7:30. Wake up. For those of you who know me in real life, this is a shock. I’m notoriously anti-mornings. But here I am, pulling myself out of bed, throwing on my workout clothes, brushing my teeth, washing my face, tossing a little caffeine in my gullet, and heading out the door.
7:45. Lift weights. My gym is so frustratingly crowded at all other times that this is the only chance I can get in there and do what I want to do without fighting for space. When it comes to gym-time, I’m in and out, thankyouverymuch. I walk in the door, hit a treadmill for five minutes to get my juices flowing, lift like crazy, walk on the ‘mill for five minutes to keep the juices flowing to my now-pumped muscles, and leave while peeling my shirt off and laying a protective towel on my car’s seat to block the sweat.
8:30. Get ready for the day. I hustle home, throw a protein shake and a fast-burning carb down the hatch, rinse the gym grime off my skin, put on my bikini, and then…
9:00. Work. I manage things. I do things. I help others manage and do things.
10:00. Eat breakfast. Much like how my day is a routine, this meal never differs: four egg whites, two whole eggs, a toasted English muffin (the low cal, high fiber version), and a carb (either fat-free yogurt or a piece of fruit). I scarf this down while checking my daily haunts: Hotmail, Facebook, F My Life, Texts from Last Night, MSN, MyYahoo!, and the Chicago Tribune.
10:15. Work more. Yeah. All of that Internetting and eating doesn’t take long. I don’t dawdle.
11:30. Lounge outside. I grab whatever book or magazine I’m currently working through, and I head to my sun-lit patio. I unhook my top, soak up the rays, and make some vitamin D while not thinking about work, working out, or carb-to-protein ratios.
12:30. Rinse off, then work more. Blah blah blah.
Later. Eat lunch. Like breakfast, this doesn’t differ either: four ounces of turkey, one Flatbread (the low-carb, high fiber version), and a small can of V8. You might wonder how I can stand eating the same thing everyday. The simple answer is that not having to think about these meals outweighs the desire to eat something different. I know this tastes good and meets my nutritional goals, and that’s enough for me.
5:00. Stop working. Run my errands. Go for a walk. Read. Do some more Internetting. Clean my house. Talk with a friend as she’s driving home from work. Whatever happens, happens.
7:15. Head out for a run. The temperature is usually under 100 at this point, so I slather on a ton of sunscreen, don a sports bra and a small pair of shorts, and drive to the Town Lake path or just wander campus. I’m doing a decent job of following an online marathon training program, so I usually do whatever the program tells me to do that day. I don’t listen to music. I just go. And go and go and go. Despite living a life with much solitude, this is my quiet time to ignore the 106 things that are constantly on my mind.

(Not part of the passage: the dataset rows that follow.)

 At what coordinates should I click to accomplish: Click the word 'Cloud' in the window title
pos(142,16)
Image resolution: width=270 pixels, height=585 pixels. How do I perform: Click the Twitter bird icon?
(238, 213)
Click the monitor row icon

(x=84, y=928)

Later. Refuel and shower. I toss back a Slim-fast shake up, and maybe a little Gatorade too. Both of these are in my stomach by time I walk the 50 feet to the shower. I’ve already rinsed off twice today, but this is the one where I break out the soap with the scrub in it, the no-nonsense shampoo, and more than 45 seconds of hot water.

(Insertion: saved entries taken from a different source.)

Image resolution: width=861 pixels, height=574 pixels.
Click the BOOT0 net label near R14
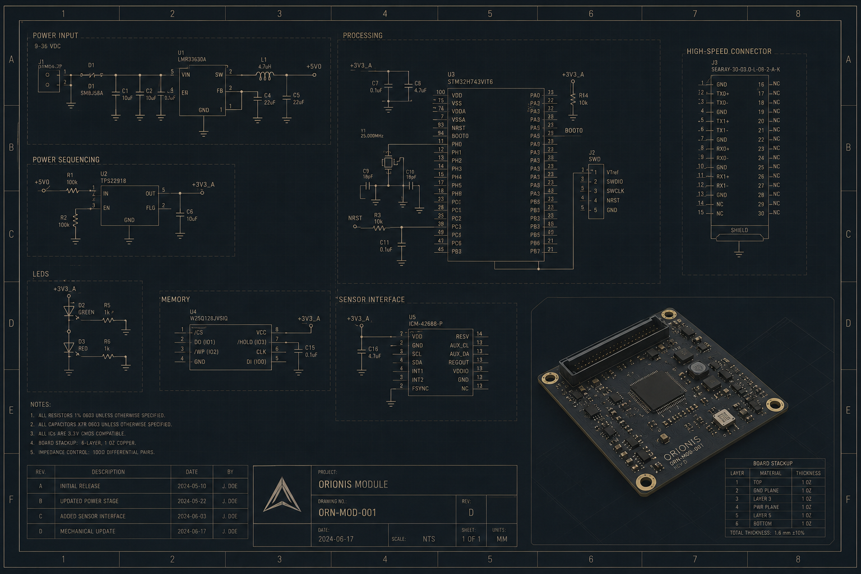click(574, 131)
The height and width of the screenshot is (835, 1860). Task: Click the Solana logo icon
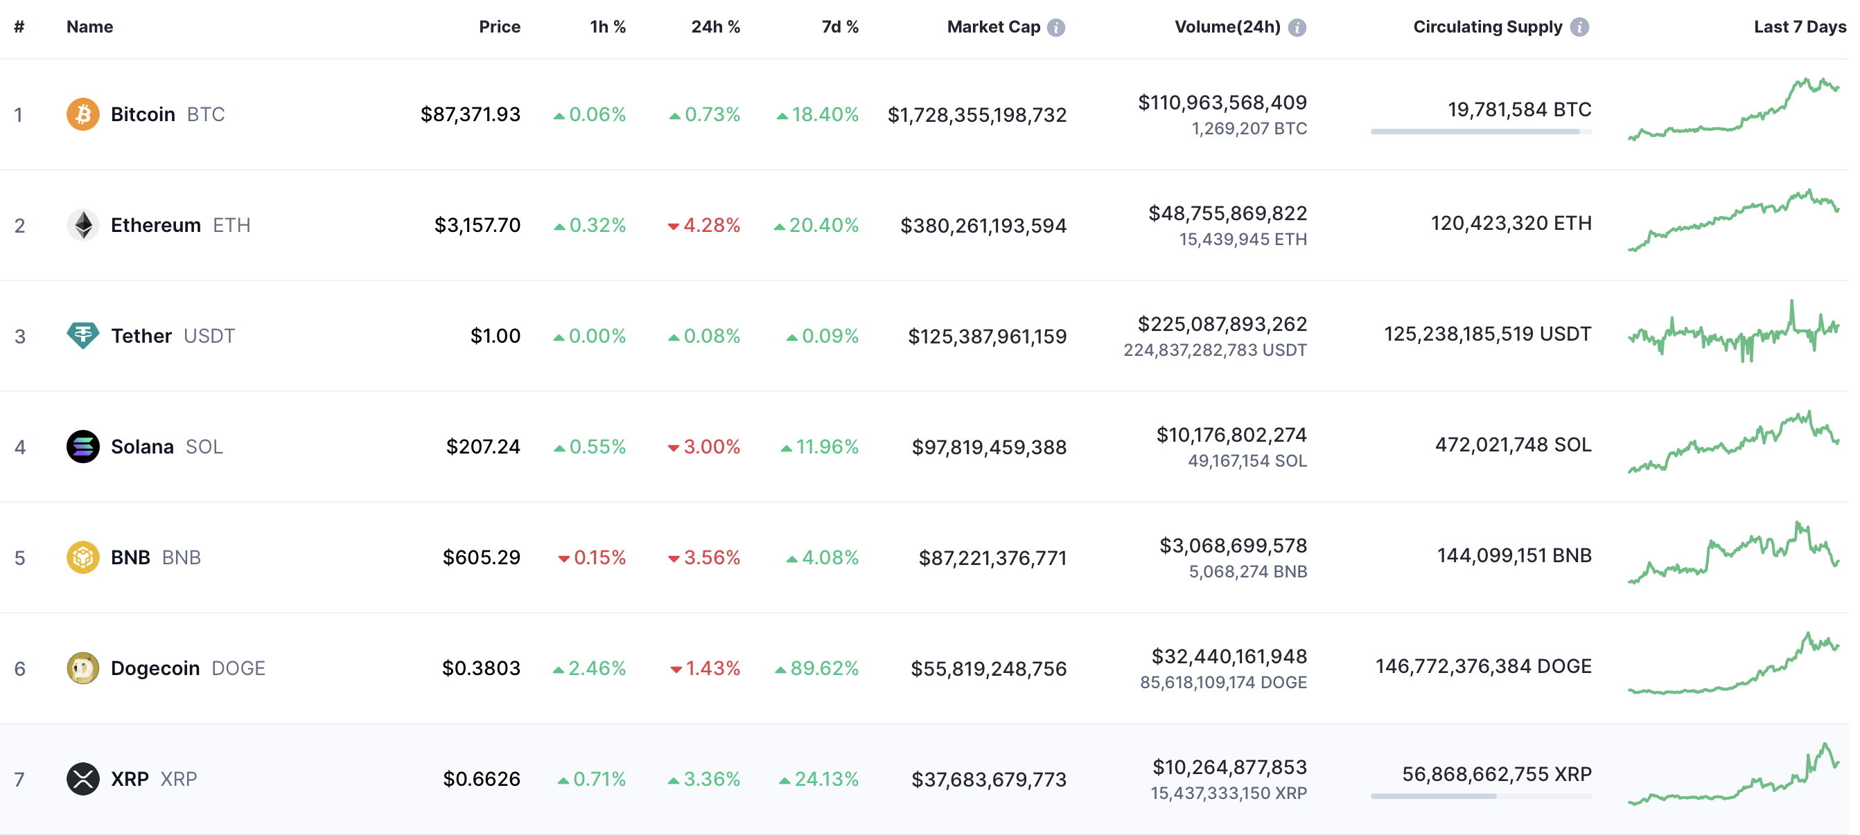pos(83,447)
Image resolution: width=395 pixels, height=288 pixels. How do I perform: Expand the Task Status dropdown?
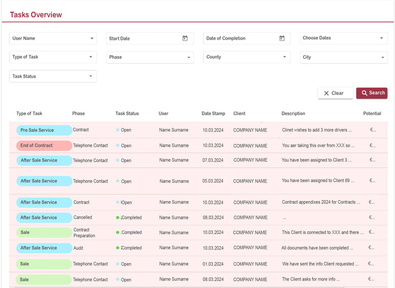pyautogui.click(x=53, y=76)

Later. Eat dinner. Sometimes this involves other people, but most of the time it doesn’t. This is pretty much the only meal of the day that changes. But even then, there’s not much variance: lean meat and carbs that only come from vegetables.

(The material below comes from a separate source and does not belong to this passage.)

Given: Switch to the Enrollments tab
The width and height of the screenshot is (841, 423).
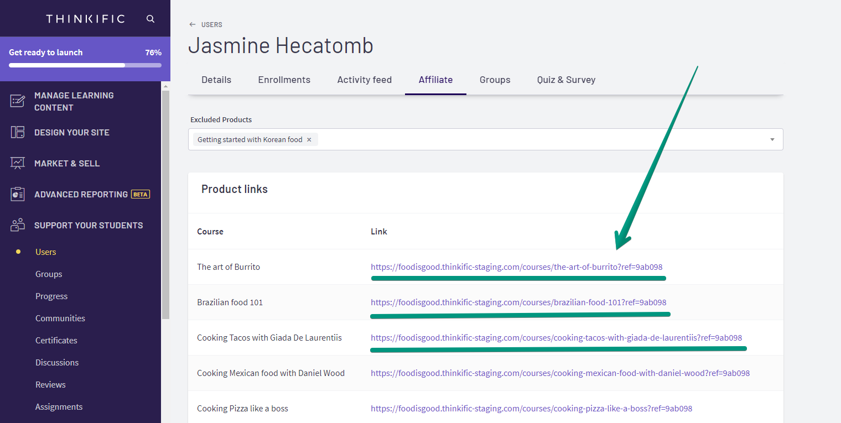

Later. Finish out my evening. Log my workouts. Chat with friends on IM. Call my family. Read some more. Again, whatever happens, happens. I check my work email to see if there’s anything the India team needs from me before they start their workday. Then I brush my teeth, wash my face, and head to bed at a respectable hour.
In sum, I live a much simpler life these days. It’s quieter, slower, and more introspective. I won’t go so far to say that it’s better than when I lived in Chicago; it’s just different. I’ve always gone through phases of extreme extraversion and intense introversion. Right now my end of the spectrum is obvious. Sometimes I do get lonely and long for my previous life, but overall this is a nice reprieve.
My favorite clothes don’t get worn. My face rarely sees makeup. I walk slower and talk less. Sunscreen is a necessity.
In the not-too-distant future I’d like to find a balance between where I was and where I am, but for now I’ll revel in the simplicity and comfort of having a routine that encourages healthy living, quiet thoughts, and heading in new directions as they come my way.